Enable your SSH key by running the command 'ssh-add', it will ask for the SSH passphrase you entered when you made the key (which may not be your NCI password). If it says 'Could not open a connection to your SSH agent', or '‘could not connect to authentication agent', run 'ssh-agent bash' and then 'ssh-add'.

You can now run './gadi_jupyter'

Notes

  • You need to download this script to your own computer and execute there. The script handles the connection.
  • This job requires an implementation of bash. This is default on MacOS and Linux, but not Windows.
  • This will cost SU depending on the queue and the resources requested (default: 1 cores, express queue)
  • You also won't have access to the internet to, for example, download data.

Running

You can download the script from the link above directly, or by running

git clone https://github.com/coecms/nci_scripts.git

which will download the script into a directory called nci_scripts.

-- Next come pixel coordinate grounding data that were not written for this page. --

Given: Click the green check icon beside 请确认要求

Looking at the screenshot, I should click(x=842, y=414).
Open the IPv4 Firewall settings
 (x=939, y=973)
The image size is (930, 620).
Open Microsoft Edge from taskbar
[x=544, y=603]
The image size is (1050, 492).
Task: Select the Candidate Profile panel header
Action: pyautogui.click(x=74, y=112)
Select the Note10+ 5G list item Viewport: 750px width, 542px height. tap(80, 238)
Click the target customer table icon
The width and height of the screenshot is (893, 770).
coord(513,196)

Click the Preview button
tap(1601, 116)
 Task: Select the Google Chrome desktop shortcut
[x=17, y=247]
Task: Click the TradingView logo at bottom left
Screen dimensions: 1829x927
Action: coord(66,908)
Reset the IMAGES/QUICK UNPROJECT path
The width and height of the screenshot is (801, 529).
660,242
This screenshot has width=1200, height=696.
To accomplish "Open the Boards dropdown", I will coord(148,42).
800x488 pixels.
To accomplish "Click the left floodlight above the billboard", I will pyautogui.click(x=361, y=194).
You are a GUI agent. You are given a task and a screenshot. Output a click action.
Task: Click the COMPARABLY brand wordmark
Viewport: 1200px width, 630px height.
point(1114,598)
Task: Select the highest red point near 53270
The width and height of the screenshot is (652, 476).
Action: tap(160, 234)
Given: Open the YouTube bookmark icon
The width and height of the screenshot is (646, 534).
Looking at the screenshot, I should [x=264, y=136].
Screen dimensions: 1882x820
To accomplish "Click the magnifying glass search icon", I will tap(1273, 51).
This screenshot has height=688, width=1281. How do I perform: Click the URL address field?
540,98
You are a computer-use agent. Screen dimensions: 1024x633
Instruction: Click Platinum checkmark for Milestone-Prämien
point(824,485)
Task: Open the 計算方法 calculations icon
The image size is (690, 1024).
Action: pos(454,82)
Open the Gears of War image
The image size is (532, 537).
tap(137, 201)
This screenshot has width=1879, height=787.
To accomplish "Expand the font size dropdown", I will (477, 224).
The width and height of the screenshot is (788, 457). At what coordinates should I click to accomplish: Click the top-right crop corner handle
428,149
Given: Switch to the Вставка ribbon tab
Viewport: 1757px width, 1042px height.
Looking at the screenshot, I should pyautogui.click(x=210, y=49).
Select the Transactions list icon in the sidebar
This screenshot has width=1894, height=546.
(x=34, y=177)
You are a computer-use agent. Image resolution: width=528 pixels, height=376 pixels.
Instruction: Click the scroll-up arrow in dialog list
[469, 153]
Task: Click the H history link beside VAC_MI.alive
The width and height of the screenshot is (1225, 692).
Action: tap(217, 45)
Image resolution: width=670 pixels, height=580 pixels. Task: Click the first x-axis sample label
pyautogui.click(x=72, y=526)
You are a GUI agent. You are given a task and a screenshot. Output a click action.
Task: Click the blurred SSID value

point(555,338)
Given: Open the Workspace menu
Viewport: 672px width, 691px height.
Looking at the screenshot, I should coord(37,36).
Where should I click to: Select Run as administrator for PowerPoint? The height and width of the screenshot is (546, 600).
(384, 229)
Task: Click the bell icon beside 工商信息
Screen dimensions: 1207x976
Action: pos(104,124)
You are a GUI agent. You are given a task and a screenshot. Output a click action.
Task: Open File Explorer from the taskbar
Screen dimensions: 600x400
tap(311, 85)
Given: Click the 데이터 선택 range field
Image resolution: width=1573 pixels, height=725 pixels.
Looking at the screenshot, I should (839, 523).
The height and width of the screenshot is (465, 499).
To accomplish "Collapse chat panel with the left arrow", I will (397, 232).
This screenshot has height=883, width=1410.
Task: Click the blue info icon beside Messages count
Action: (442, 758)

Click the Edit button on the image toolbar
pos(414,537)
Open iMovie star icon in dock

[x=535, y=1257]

There are several options that you can use when running the script:

General Options:
    -h:         Print help
    -l:         NCI username
    -L:         NCI login node (default 'gadi.nci.org.au')
    -e:         Conda environment

Queue Options:
    -q QUEUE:   Queue name
    -n NCPU:    Use NCPU cpus
    -m MEM:     Memory allocation (default 4*NCPU GB)
    -t TIME:    Walltime limit (default 1 hour)
    -J JOBFS:   Jobfs allocation (default 100 GB)
    -P PROJ:    Submit job under project PROJ

Windows Desktops

To run gadi_jupyter on Windows you'll need Bash and some form of SSH available. This could be from

* git bash - https://gitforwindows.org/
* cygwin terminal - https://www.cygwin.com/

Install one of these, then within the terminal follow the 'Setting up SSH' instructions before running 'gadi_jupyter'. (The terminal should start in your 'My Documents' directory if you need to find the downloaded script)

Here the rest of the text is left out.